___ Source extract ___

Friday, October 26, 2012

Entitled: Inevitable Titular Guilt


The political implications of the title of Ellen Rooney’s essay “Live Free or Describe: The Reading Effect and the Persistence of Form” run deep, insisting on being “symptomatically read, disclosed by an interpreter as not being fully in control of our text, of our languages, or even of what we know we meant to say” (134). Published in 2010, her explanation of her title pun as an East-coast regionalism ignores the Tea Party Movement’s current national absorption of this phrase from the American Revolution. In this context this phrase suggests a freedom from governmental oversight, a limitation of centralized government power that is not complicated by electing politicians who build repressive structures of government even as they claim to tear them down. The tea party is a call for regionalism that asks voters to think in general terms, a movement towards surface reading that claims the “dream of freedom” (Rooney 116). A party whose platform is non-interference with the self-evident truths that define Americans— a new formalist approach to government. The (unintended?) connotations of Rooney’s title demonstrate how titles prime the reader to read guiltily and disallow an approach to a text that is truly neutral.
            Written over a century earlier and the product of an age of imperialist government and breakneck social change, Lady Audley’s Secret tests the limits of the unembellished formalist approach against the titular suggestion of subversion. The result is an oppositional tension that attempts the Tea Party’s formalist approach but implicitly asks the participant to read surface symptomatically, to distrust meaning while participating in it. The sensational novel is a work of surfaces and generalizations—its structure relies on the reader’s belief in the essential correctness of universal ethical and legal structures. These structures insist on their objectivity—they are absolutes. Detailed descriptions of ornate objects suggest their concreteness and weight, and places are familiar resisting Althussarian “surprise” (Rooney 114). Ripples on the surface of the generalized plot, the “sensation” that the genre suggests, lap harmlessly against the bank of expectation. Before the book has been opened, these unalterable events are come into being so that the reader observes them but does not make them himself.
            Simultaneously, the title of this novel suggests this surface is unreliable. The titular “secret” insists that the surface is artificial and the cacophony of normality, decadence, harmony and settledness drowns out an essential truth. Braddon’s narrative asks to be read in general terms, but the title of the work suggests that to do so is the ignore the work’s intent. Surface is the subject of the novel, but is the unreliability of surface and assumption, rather than surface itself that is its subject. The title of the book denies the reader the luxury of reading the text “neutrally” because the suspicion of a double-game and “guilt” is suggested before the narrative commences.

___

- _Required action 1_: In the post on titular guilt, in what year was Rooney's essay published?
- _Required action 2_: Copy the post on titular guilt from "Simultaneously, the title" to "the narrative commences.", changing "cacophony" to "clamor".
Rely only on the post on titular guilt and bring in no outside knowledge.

___ Dataset entries ___

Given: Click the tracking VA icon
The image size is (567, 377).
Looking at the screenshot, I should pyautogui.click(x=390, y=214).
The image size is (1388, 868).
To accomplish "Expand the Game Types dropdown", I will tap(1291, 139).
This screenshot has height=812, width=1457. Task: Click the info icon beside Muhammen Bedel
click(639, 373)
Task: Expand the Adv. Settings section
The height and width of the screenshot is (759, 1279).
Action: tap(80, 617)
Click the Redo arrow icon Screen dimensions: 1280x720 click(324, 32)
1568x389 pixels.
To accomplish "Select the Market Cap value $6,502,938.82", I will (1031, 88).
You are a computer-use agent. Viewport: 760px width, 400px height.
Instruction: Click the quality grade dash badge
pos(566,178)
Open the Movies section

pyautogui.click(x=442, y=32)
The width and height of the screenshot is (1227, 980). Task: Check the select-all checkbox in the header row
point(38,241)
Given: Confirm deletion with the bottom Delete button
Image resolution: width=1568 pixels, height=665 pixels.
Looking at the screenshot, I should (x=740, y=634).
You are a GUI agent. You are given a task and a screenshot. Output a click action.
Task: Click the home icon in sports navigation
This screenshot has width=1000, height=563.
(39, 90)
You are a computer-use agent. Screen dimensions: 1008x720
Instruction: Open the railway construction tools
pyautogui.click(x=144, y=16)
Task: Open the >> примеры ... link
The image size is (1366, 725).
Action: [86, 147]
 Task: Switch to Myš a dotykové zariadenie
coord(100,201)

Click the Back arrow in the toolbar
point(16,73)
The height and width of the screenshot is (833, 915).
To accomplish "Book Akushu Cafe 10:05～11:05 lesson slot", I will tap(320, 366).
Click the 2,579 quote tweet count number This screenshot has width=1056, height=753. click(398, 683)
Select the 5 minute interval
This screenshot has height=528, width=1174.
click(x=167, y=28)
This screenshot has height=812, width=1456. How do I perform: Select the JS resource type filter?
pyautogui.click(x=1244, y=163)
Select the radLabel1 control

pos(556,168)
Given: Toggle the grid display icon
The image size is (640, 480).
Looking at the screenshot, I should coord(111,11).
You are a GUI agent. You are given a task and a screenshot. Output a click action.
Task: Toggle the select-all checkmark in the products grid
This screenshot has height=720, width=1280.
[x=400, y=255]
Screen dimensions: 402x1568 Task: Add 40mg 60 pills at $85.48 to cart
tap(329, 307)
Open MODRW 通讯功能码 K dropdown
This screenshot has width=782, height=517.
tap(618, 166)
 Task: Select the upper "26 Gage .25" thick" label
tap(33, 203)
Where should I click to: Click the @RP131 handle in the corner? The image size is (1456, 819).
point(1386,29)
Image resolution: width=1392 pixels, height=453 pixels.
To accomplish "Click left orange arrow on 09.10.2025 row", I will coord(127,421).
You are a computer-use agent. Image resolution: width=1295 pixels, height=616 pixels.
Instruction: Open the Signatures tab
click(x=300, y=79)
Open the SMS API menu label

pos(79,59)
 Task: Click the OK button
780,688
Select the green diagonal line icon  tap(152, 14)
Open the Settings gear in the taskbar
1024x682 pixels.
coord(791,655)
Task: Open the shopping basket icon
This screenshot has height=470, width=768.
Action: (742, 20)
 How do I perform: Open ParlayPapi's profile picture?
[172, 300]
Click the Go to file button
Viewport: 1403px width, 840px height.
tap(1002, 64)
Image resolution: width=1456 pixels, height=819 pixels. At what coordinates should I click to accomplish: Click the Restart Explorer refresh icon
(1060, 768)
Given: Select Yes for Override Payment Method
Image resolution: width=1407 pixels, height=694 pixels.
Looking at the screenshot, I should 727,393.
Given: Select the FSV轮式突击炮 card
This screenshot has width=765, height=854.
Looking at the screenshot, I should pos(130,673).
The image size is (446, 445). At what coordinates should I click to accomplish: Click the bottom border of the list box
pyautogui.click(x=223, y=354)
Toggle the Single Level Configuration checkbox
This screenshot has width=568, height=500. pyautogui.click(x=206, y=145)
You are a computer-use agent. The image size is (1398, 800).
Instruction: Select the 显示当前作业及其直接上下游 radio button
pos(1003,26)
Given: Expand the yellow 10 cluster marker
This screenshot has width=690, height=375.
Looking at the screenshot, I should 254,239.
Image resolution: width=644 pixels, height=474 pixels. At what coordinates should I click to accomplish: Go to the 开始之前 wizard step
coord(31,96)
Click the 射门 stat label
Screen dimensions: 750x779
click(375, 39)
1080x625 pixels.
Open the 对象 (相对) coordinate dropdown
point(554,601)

___

- _Worked solution 1_: 2010

- _Worked solution 2_:
Simultaneously, the title of this novel suggests this surface is unreliable. The titular “secret” insists that the surface is artificial and the clamor of normality, decadence, harmony and settledness drowns out an essential truth. Braddon’s narrative asks to be read in general terms, but the title of the work suggests that to do so is the ignore the work’s intent. Surface is the subject of the novel, but is the unreliability of surface and assumption, rather than surface itself that is its subject. The title of the book denies the reader the luxury of reading the text “neutrally” because the suspicion of a double-game and “guilt” is suggested before the narrative commences.